> [TASK BRIEF] Write out the lines below, word for word, starting at the line that contains "Toggle scene lighting bulb icon" and stopping after the line that contains "pos(126,142)". Leave the pictures out of your answer.

> [INPUT ROWS]
******************************
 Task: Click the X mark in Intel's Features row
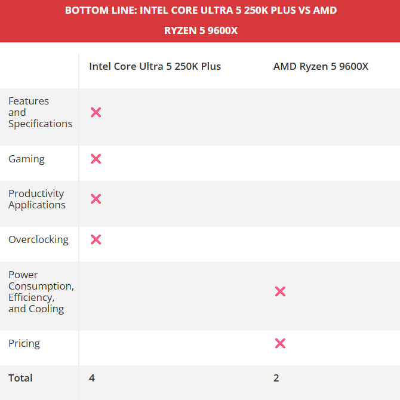tap(96, 112)
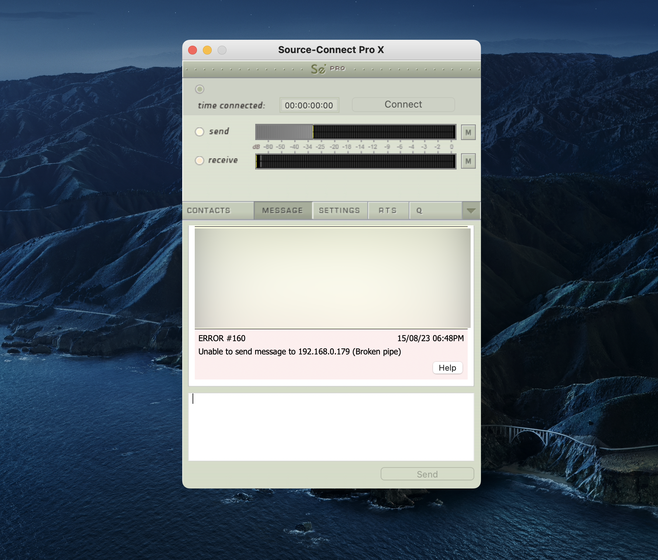Toggle the receive radio indicator

click(200, 160)
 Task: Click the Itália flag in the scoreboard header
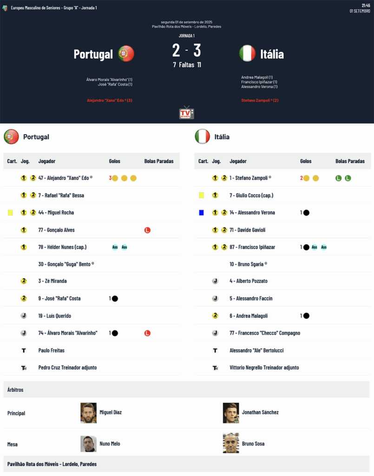coord(247,53)
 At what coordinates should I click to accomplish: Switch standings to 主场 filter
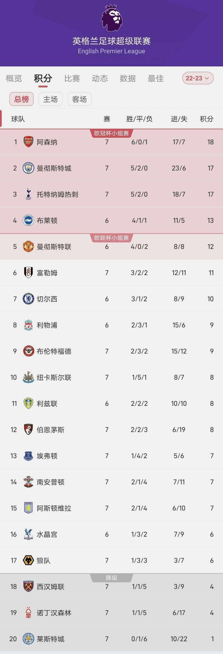click(50, 99)
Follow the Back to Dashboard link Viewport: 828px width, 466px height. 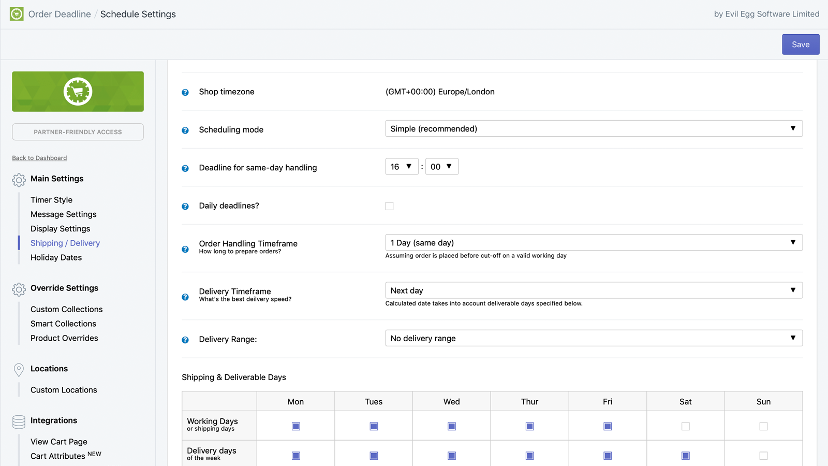click(39, 158)
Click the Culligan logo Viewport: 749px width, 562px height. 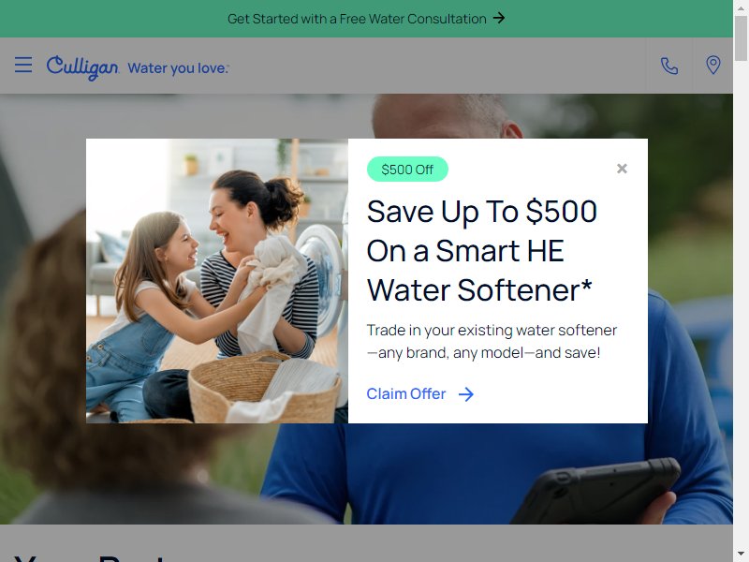click(82, 67)
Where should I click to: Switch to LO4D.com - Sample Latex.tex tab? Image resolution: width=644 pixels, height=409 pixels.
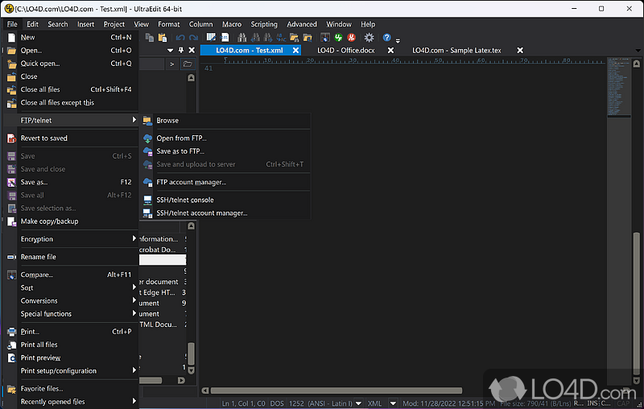pyautogui.click(x=456, y=50)
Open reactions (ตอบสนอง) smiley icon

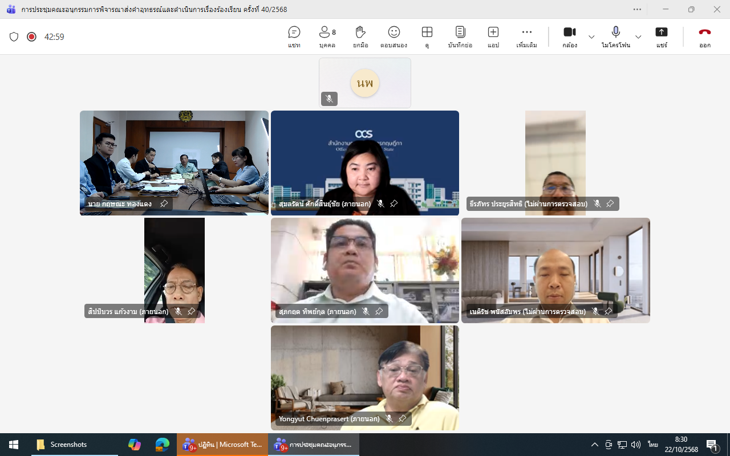pyautogui.click(x=394, y=37)
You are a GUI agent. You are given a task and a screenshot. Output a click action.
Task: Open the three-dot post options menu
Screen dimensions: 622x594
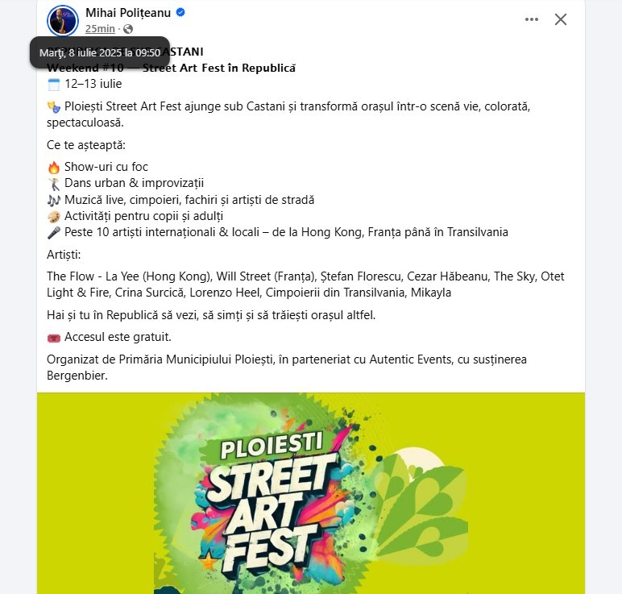point(531,19)

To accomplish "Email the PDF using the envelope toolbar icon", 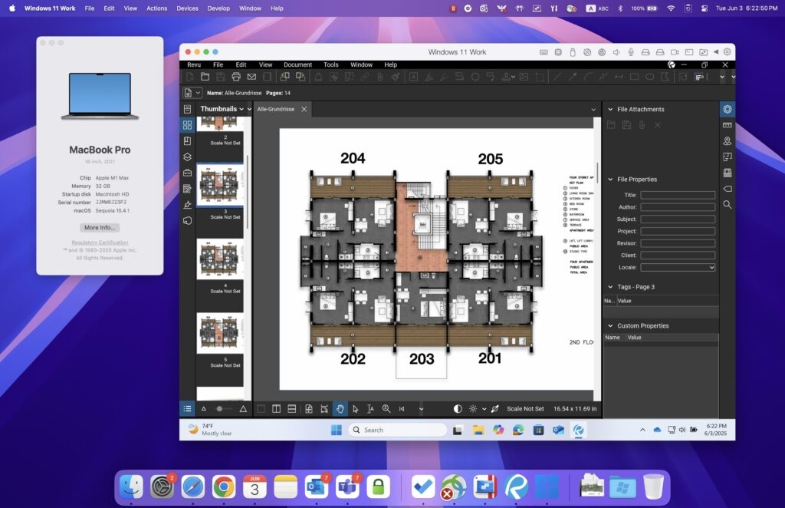I will (251, 77).
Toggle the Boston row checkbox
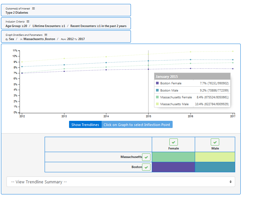This screenshot has height=198, width=271. click(146, 167)
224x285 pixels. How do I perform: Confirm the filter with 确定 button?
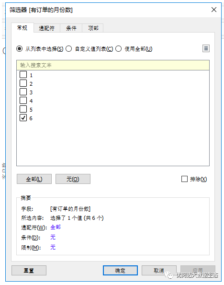120,271
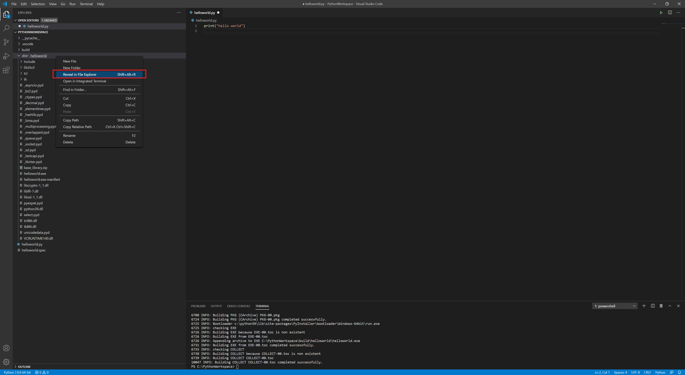Kill terminal with trash icon
This screenshot has height=375, width=685.
(661, 306)
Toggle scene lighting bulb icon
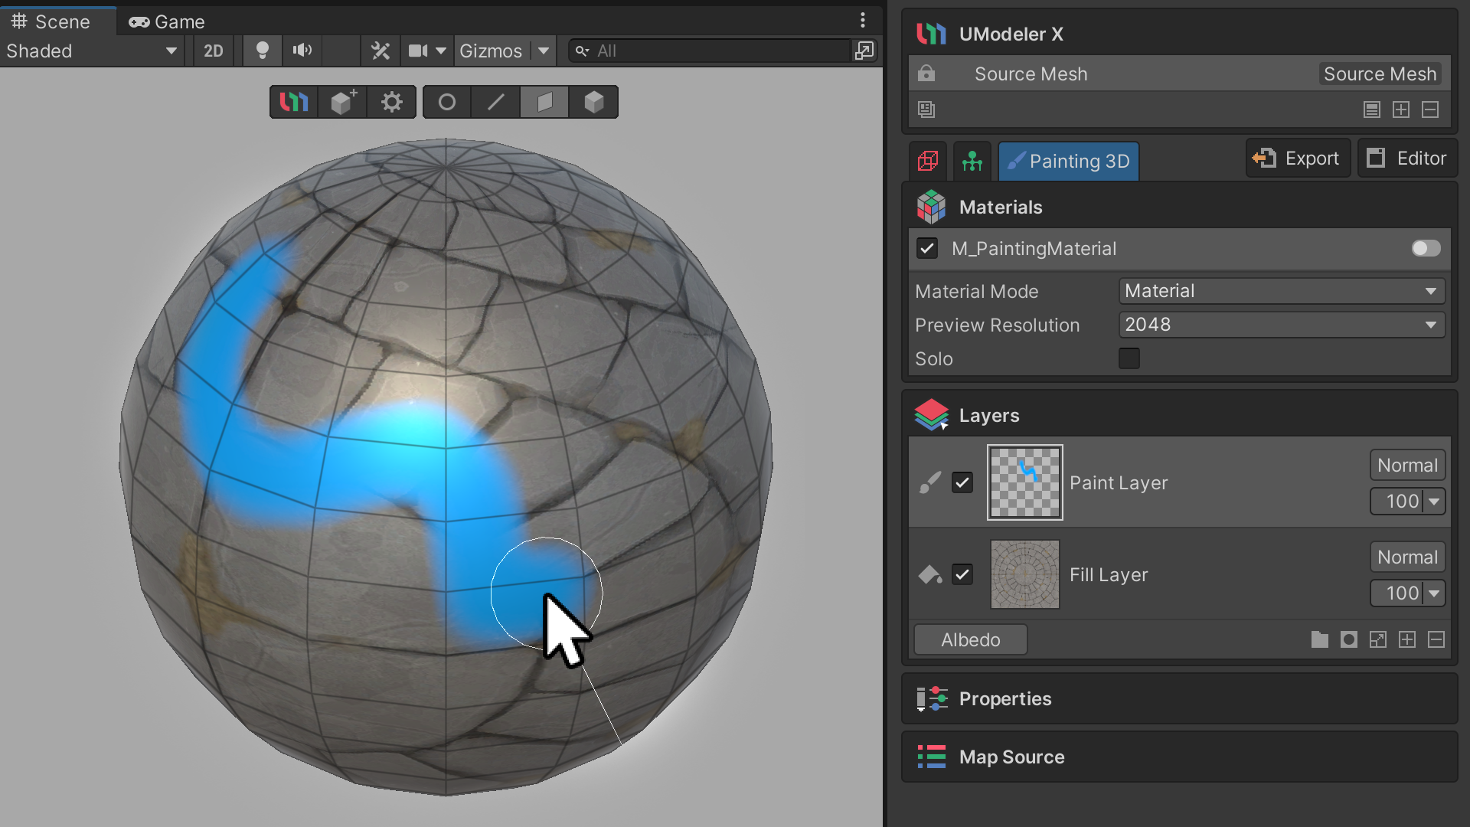Viewport: 1470px width, 827px height. pos(262,51)
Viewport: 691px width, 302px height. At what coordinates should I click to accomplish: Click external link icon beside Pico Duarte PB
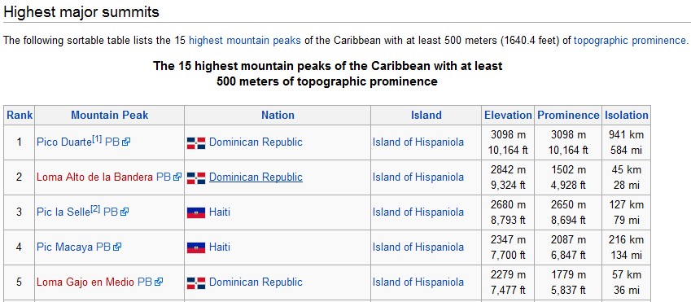pos(126,142)
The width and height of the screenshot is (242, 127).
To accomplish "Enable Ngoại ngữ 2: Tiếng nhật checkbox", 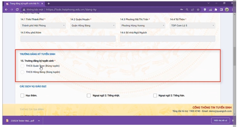I will 89,96.
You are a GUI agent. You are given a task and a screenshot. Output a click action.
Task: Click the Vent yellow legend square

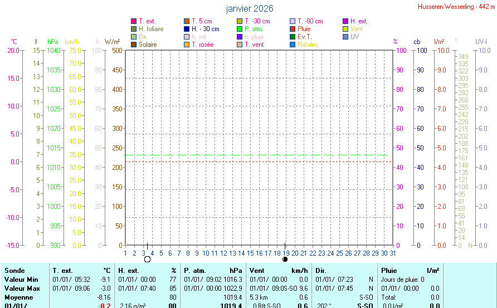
******************************
> [REPLY]
Toggle scene lighting bulb icon
Viewport: 1470px width, 827px height. pos(262,51)
Viewport: 691px width, 302px height. At what coordinates should I click to accomplish: Click external link icon beside Pico Duarte PB
pos(126,142)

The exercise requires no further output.